Bei der Texterstellung gibt es zwei Modi: zum einen die Kreativleistung, also das Thema brainstormen, den roten Faden überlegen, strukturieren, den SEO-Cluster bilden, kurz: das kreative Textkonzept. Zum anderen das eigentliche Schreiben einzelner Abschnitte. Vermutlich haben wir bald mehr Zeit für Ersteres.
Die Sache mit der KI ist entschieden: Sie ist jetzt da und wird nicht mehr gehen. Es wird Dienstleister geben, die als „Edelfeder“ bekannt sind und „Craft-Content“ bieten. Das sind Texte (Bilder, Videos), die stark auf die Brand einzahlen werden. Das ist Content, der aufwendig, persönlich, sehr strategisch und durchgestylt ist. Es wird (weiterhin) Dienstleister geben, die massenhaft Texte produzieren. Die gibt es seit Jahren, sowohl als Agentur als auch als Portal für Freiberufler, die absolut minderwertige Texte für ein paar Euro produzieren.
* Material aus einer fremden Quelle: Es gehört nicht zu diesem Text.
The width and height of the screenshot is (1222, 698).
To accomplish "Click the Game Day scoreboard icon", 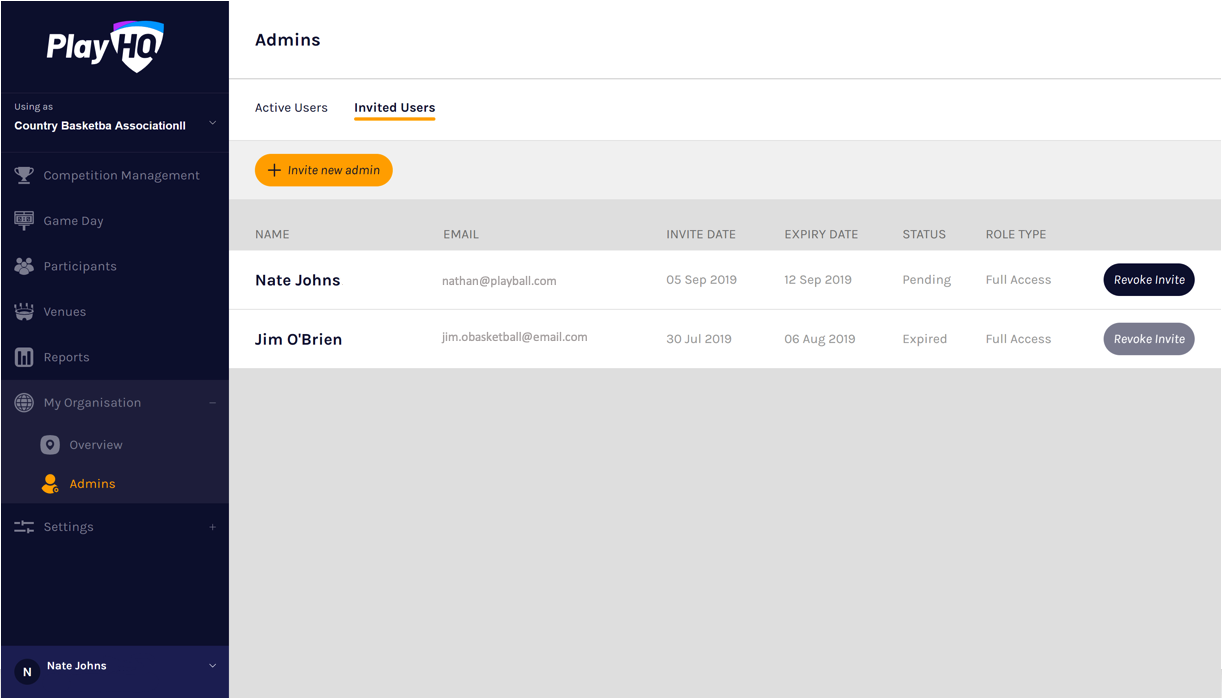I will click(x=24, y=220).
Aber diese Portale werden nicht mehr so viel Geld machen können, weil diese Dienstleistung stark an Wert verlieren wird. Und es wird Dienstleister geben, die beide Content-Kategorien so kombinieren, wie es für die Brand und Strategie passt. Und die Redakteure werden dabei ein bisschen weniger Blaumann und ein bisschen mehr Architektenkluft anhaben.